Galápagos,  Vuelta al mundo

Galápagos – Día 7

Santa Fé y laguna de las Ninfas (Puerto Ayora, Santa Cruz)

Santa Fé

Nos despertamos a las 6.30h, desayunamos (sándwich de jamón y queso, zumo de guayaba, café y té) y antes de las 8.00h estamos en la agencia con la que hemos contratado la excursión a Santa Fé probándonos los trajes de neopreno.

Un viaje de cincuenta minutos en barco nos separa de la árida isla. El interés de la excursión está debajo del agua; de hecho no vamos a poner un pie en tierra. De un salto nos sumergimos en el agua, tan transparente como gélida; la baja temperatura nos coge por sorpresa, pero más sorprendente es ver a decenas de peces de colores a nuestro alrededor.

Es sorprendente ver a decenas de peces de colores a nuestro alrededor

Esto es precioso. Abundan los bancos de peces, ¡es una locura!

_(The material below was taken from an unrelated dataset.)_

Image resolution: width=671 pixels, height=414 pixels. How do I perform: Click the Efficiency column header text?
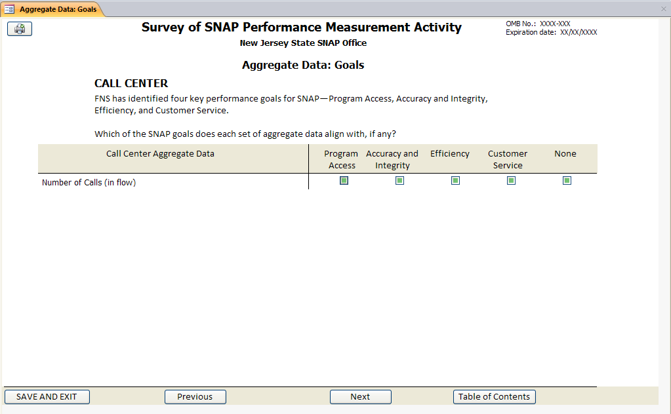pos(449,154)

Abundan los bancos de peces

También vemos estrellas de mar.

También vemos estrellas de mar

A los cuarenta y cinco minutos volvemos a la cubierta del barco. María tiene los labios azules y no para de tiritar. Nos ofrecen chocolate caliente para entrar en calor antes de volver al agua; María se lo piensa dos veces, pero el deseo de volver a aquel mundo es superior al miedo a la hipotermia y se lanza nuevamente al agua.

El deseo de volver a aquel mundo es superior al miedo a la hipotermia

Merece la pena. Los peces son incontables, de repente un león marino pasa entre los dos y un poco más adelante una iguana bucea hasta las rocas de la costa, no paran de ocurrir cosas a gran velocidad.

No paran de ocurrir cosas a gran velocidad, ¡esto es precioso!

De vuelta en el barco nos quitamos los neoprenos y nos ponemos ropa seca, polar incluido. Navegamos hasta una bahía protegida por una barrera de rocas volcánicas, una piscina natural donde tortugas marinas gigantes nadan a placer en las aguas turquesas y tiburones de punta blanca descansan en el fondo; la orilla de la playa está ocupada por una colonia de leones marinos.

Navegamos hasta una bahía protegida por una barrera de rocas volcánicas, una piscina natural

Nos relajamos en proa viendo las aves y el resto de animales a nuestro alrededor mientras la tripulación acaba de cocinar la comida: pescado encocado (en salsa de coco), arroz, ensalada de col y limonada.

En el viaje de vuelta a Santa Cruz nos entretenemos viendo a los piqueros y pelícanos que pescan en la costa.

Información práctica recogida a pie de isla:
  • La excursión a Santa Fé nos costó 120 US$ por persona. Incluye neopreno corto, agua y comida.
  • De junio a noviembre el agua está MUY fría, así que recomendamos traje de neopreno largo o, incluso, doble traje de neopreno (una mujer llevaba uno corto encima del largo y fue la única que no se congeló).

 

Laguna de las Ninfas

Regresamos al puerto pasadas las 15h, dejamos los neoprenos en la agencia y vamos a la laguna de las Ninfas, que queda a un corto paseo a pie desde el centro de Puerto Ayora. En esta laguna se encuentran el agua salada del mar que sube y el agua dulce de las grietas que baja. Nada más llegar una tortuga verde asoma a la superficie para respirar… estos animales nos tienen enamorados.

Al llegar a la laguna de las Ninfas una tortuga verde asoma a la superficie

Una pasarela de madera rodea la laguna entre mangle blanco y rojo, vemos peces a resguardo entre sus raíces.

En el camino de vuelta paramos a comprar verduras para la cena. Nos dormimos la siesta y después nos despejamos con una ducha antes de preparar la cena: pasta bajo una montaña gigante de berenjena, zanahoria, pimiento, cebolla y tomate que nos encanta. Después, en la habitación, dedicamos un rato al blog y a seguir preparando el viaje.